**AVAILABLE DATA**
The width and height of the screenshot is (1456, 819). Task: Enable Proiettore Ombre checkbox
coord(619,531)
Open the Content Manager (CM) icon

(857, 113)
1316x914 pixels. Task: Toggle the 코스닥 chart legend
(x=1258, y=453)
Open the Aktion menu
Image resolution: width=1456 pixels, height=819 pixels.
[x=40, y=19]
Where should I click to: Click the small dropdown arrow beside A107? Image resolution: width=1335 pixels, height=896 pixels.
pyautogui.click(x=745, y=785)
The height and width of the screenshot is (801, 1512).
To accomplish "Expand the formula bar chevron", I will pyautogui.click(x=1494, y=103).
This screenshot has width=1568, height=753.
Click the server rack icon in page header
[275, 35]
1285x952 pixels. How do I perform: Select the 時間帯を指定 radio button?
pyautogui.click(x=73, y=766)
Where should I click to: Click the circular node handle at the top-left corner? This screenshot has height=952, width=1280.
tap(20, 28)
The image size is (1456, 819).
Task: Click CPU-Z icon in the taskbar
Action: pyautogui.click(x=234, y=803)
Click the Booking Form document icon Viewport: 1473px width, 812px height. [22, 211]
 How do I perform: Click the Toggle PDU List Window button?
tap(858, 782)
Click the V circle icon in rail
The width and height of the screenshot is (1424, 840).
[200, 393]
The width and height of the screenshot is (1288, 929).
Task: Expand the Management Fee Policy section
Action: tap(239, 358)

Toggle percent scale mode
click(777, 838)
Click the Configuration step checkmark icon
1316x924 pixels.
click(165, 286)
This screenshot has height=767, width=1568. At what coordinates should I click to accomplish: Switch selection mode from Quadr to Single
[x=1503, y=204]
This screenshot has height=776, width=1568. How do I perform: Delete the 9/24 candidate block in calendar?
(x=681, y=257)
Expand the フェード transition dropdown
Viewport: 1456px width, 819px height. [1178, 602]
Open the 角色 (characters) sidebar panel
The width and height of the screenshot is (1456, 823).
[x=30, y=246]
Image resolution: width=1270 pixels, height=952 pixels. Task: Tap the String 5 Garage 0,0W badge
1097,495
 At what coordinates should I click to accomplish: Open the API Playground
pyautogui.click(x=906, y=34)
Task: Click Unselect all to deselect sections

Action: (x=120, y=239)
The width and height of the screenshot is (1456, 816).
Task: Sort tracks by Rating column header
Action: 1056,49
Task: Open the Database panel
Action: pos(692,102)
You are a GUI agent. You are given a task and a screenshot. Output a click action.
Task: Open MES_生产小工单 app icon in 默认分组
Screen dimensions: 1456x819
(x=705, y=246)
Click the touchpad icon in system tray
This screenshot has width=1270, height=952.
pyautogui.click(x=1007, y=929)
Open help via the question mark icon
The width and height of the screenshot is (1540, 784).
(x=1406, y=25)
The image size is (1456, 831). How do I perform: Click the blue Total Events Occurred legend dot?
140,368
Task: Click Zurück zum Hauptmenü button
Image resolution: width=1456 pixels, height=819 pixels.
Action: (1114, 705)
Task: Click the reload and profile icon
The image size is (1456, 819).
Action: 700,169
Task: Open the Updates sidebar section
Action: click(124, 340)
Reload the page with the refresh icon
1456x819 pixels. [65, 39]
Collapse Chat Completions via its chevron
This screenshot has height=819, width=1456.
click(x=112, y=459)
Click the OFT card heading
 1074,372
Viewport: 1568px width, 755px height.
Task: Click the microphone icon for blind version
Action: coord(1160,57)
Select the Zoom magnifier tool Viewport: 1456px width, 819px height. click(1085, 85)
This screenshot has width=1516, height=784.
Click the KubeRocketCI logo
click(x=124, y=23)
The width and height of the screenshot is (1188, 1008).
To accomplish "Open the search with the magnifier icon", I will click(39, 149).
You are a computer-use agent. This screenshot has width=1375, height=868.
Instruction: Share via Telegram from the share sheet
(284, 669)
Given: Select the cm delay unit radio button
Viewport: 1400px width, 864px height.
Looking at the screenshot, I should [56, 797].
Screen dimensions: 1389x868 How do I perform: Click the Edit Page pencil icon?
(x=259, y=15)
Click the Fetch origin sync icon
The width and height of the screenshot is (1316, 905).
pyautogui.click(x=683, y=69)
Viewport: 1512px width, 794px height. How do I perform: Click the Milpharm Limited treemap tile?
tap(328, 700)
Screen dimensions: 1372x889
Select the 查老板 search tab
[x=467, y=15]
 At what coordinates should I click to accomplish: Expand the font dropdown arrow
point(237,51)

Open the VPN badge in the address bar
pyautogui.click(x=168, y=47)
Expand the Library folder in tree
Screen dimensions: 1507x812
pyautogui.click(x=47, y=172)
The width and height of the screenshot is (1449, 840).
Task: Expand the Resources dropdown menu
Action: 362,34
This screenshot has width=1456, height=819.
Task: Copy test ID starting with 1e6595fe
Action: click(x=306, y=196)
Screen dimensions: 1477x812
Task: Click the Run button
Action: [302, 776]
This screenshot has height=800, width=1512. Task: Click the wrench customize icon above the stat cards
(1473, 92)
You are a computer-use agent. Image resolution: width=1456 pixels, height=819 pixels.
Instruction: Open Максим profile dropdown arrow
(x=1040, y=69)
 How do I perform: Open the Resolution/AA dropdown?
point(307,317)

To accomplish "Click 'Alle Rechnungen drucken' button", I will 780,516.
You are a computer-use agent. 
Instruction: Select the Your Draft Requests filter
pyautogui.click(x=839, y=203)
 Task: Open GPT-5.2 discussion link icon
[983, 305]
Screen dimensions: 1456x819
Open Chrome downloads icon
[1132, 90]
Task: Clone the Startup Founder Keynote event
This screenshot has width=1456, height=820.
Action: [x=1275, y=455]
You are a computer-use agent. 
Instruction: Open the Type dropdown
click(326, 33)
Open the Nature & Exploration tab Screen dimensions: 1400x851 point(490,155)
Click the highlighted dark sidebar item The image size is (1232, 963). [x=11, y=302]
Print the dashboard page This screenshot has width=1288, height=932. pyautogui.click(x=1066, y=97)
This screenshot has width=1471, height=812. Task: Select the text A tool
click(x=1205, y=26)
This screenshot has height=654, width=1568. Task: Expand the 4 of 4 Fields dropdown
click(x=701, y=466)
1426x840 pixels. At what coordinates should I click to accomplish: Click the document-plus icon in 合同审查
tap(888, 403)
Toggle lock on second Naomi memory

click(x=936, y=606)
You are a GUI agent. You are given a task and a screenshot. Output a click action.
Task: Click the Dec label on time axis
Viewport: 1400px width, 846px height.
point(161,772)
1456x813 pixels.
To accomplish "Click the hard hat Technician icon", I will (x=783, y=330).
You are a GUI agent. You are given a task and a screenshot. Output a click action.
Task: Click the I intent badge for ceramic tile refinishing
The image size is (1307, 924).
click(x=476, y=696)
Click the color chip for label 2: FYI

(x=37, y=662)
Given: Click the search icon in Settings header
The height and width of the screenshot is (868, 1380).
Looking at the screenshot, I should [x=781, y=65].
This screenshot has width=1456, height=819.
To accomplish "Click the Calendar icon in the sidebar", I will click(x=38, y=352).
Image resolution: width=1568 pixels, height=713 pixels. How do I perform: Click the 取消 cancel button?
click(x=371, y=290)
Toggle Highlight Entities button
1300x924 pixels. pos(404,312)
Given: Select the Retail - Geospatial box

**WORK TASK**
Look through the entries above; copy every line holding the string "will".

**EXERCISE SOLUTION**
To accomplish "Expand the formula bar chevron", I will pyautogui.click(x=1494, y=103).
To accomplish "Open the search with the magnifier icon", I will click(39, 149).
To accomplish "Click 'Alle Rechnungen drucken' button", I will 780,516.
To accomplish "Click the hard hat Technician icon", I will (x=783, y=330).
To accomplish "Click the Calendar icon in the sidebar", I will click(x=38, y=352).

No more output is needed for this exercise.